NoriKV Go Client Architecture¶
Understanding the internal design and components of the Go client SDK.
Table of Contents¶
- Overview
- Component Architecture
- Request Flow
- Concurrency Model
- Connection Management
- Routing & Sharding
- Retry Logic
- Error Handling
Overview¶
The NoriKV Go client is designed as a smart client that: - Routes requests directly to the appropriate shard leader - Maintains connection pools for efficient communication - Implements retry logic with exponential backoff - Tracks cluster topology changes - Provides goroutine-safe operations - Optimizes hot paths with zero-allocation routing
Design Principles¶
- Zero-hop routing: Client routes directly to shard leader (no proxy)
- Goroutine-safe: Single client instance shared across goroutines
- Zero-allocation hot path: No heap allocations in routing
- Single-flight pattern: Deduplicate concurrent leader discovery
- Observable: Expose metrics and statistics
Component Architecture¶
┌─────────────────────────────────────────────────────────┐
│ Client │
│ (Main API: Put, Get, Delete, topology, stats) │
└──────────────────┬──────────────────────────────────────┘
│
┌──────────┼──────────┬──────────┐
│ │ │ │
┌───────▼────┐ ┌──▼────┐ ┌───▼──────┐ ┌─▼─────────┐
│ Router │ │ Retry │ │ ConnPool│ │ Topology │
│ │ │Policy │ │ │ │ Manager │
└────────────┘ └───────┘ └──────────┘ └───────────┘
│ │ │
│ │ │
└─────────hash()──────────┤ │
│ │
┌─────────getConn()───────┤ │
│ │ │
│ ┌────▼────┐ │
│ │ gRPC │ │
│ │ Conns │ │
│ └────┬────┘ │
│ │ │
│ │ │
└─────────updateView()────┴──────────────┘
Components¶
1. Client¶
Responsibility: Main public API and component coordination
Key Methods:
- Put(), Get(), Delete() - Core operations
- GetClusterView() - Topology information
- OnTopologyChange() - Subscribe to topology updates
- Stats() - Client statistics
- Close() - Resource cleanup
Location: client.go
2. Router¶
Responsibility: Determine which node to send requests to
Key Functions:
- Hash key to shard: xxhash64(key) → jumpConsistentHash(hash, totalShards) → shardId
- Map shard to leader node
- Cache leader information
- Single-flight pattern for leader discovery
- Handle leader hints from NOT_LEADER errors
Location: internal/router/router.go
Algorithm:
1. Hash key using XXHash64 (seed=0)
2. Map hash to shard using Jump Consistent Hash
3. Look up shard leader in topology cache
4. If unknown, use single-flight to discover leader
5. Return leader's address
3. ConnectionPool¶
Responsibility: Manage gRPC connections to cluster nodes
Key Functions: - Create and cache gRPC connections per node - Goroutine-safe concurrent access - Health checking - Graceful shutdown
Location: internal/conn/pool.go
Design:
- One *grpc.ClientConn per node address
- Lazy initialization (created on first use)
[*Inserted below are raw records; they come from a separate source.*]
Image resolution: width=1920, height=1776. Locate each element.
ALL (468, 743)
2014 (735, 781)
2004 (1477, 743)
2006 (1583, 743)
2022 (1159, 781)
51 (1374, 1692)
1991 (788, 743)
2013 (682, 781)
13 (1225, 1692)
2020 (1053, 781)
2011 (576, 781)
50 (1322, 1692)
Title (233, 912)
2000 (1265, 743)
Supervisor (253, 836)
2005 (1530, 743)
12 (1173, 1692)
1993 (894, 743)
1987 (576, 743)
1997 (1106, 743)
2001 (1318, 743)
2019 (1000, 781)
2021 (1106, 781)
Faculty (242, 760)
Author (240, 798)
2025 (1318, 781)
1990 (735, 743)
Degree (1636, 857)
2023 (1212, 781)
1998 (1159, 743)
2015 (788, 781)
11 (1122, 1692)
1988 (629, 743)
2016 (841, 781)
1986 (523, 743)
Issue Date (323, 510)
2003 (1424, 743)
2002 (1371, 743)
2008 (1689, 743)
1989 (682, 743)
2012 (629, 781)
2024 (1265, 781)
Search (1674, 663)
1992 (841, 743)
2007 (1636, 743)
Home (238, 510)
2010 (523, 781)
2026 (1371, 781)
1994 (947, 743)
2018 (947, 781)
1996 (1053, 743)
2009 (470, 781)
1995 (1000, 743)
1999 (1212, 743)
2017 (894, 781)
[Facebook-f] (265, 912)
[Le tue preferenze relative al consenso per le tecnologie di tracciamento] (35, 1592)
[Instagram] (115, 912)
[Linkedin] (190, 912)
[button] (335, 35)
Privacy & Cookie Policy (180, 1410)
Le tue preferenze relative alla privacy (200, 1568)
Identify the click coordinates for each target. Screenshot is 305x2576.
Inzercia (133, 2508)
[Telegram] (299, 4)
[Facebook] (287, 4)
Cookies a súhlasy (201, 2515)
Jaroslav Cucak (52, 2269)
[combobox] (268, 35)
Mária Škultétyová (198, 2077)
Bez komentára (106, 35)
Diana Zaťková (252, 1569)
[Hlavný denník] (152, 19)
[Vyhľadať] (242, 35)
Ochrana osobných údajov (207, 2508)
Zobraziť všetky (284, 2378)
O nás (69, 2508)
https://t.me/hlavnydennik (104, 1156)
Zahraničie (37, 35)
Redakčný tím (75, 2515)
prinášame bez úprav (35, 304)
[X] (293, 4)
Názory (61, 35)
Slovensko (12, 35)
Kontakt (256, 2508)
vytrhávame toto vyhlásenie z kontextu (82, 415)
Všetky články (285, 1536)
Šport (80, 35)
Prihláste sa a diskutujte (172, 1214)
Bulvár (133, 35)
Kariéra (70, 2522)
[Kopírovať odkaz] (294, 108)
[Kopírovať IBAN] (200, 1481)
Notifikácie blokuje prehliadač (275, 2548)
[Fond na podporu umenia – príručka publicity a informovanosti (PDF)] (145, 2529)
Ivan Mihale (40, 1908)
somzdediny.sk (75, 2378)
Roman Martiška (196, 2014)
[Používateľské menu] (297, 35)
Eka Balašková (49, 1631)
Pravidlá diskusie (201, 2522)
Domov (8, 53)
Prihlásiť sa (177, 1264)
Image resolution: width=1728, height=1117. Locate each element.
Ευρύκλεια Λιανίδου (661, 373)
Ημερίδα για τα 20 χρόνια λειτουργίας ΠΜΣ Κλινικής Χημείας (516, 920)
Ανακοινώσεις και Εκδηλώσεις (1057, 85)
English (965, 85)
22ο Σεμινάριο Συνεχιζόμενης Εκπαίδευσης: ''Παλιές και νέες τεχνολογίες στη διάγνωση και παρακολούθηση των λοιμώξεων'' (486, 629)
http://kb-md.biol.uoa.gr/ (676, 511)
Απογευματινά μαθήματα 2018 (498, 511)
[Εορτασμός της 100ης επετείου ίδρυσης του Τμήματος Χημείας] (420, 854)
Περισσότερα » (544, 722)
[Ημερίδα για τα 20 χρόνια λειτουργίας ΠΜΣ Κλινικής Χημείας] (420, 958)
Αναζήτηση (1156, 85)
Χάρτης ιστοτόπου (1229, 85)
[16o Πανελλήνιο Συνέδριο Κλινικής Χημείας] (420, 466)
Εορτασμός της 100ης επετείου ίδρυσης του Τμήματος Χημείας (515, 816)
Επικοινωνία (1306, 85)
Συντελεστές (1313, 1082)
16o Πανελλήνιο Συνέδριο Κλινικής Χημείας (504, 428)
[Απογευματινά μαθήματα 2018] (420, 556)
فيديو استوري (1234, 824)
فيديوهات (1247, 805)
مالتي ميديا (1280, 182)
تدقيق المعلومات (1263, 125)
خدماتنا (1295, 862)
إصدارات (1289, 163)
- Connections reused across requests
- Automatic cleanup on client close
4. RetryPolicy¶
Responsibility: Handle transient failures with backoff
Key Functions:
- Exponential backoff: delay = min(initialDelay * 2^attempt, maxDelay)
- Jitter: Add randomness to avoid thundering herd
- Selective retry: Only retry transient errors
- Attempt tracking
Location: internal/retry/policy.go
Retryable Errors:
- Unavailable - Server temporarily unavailable
- Aborted - Operation aborted, safe to retry
- DeadlineExceeded - Timeout, may succeed on retry
- ResourceExhausted - Rate limited, backoff helps
Non-Retryable Errors:
- InvalidArgument - Client error, won't succeed
- NotFound - Key doesn't exist
- FailedPrecondition - CAS conflict, application must retry
- PermissionDenied - Auth error
5. TopologyManager¶
Responsibility: Track cluster membership and shard assignments
Key Functions:
- Store current ClusterView
- Cache shard → leader mappings
- Detect topology changes
- Notify listeners of changes
- Update leader hints
Location: internal/topology/manager.go
Data Structures:
- ClusterView: Current cluster state (epoch, nodes, shards)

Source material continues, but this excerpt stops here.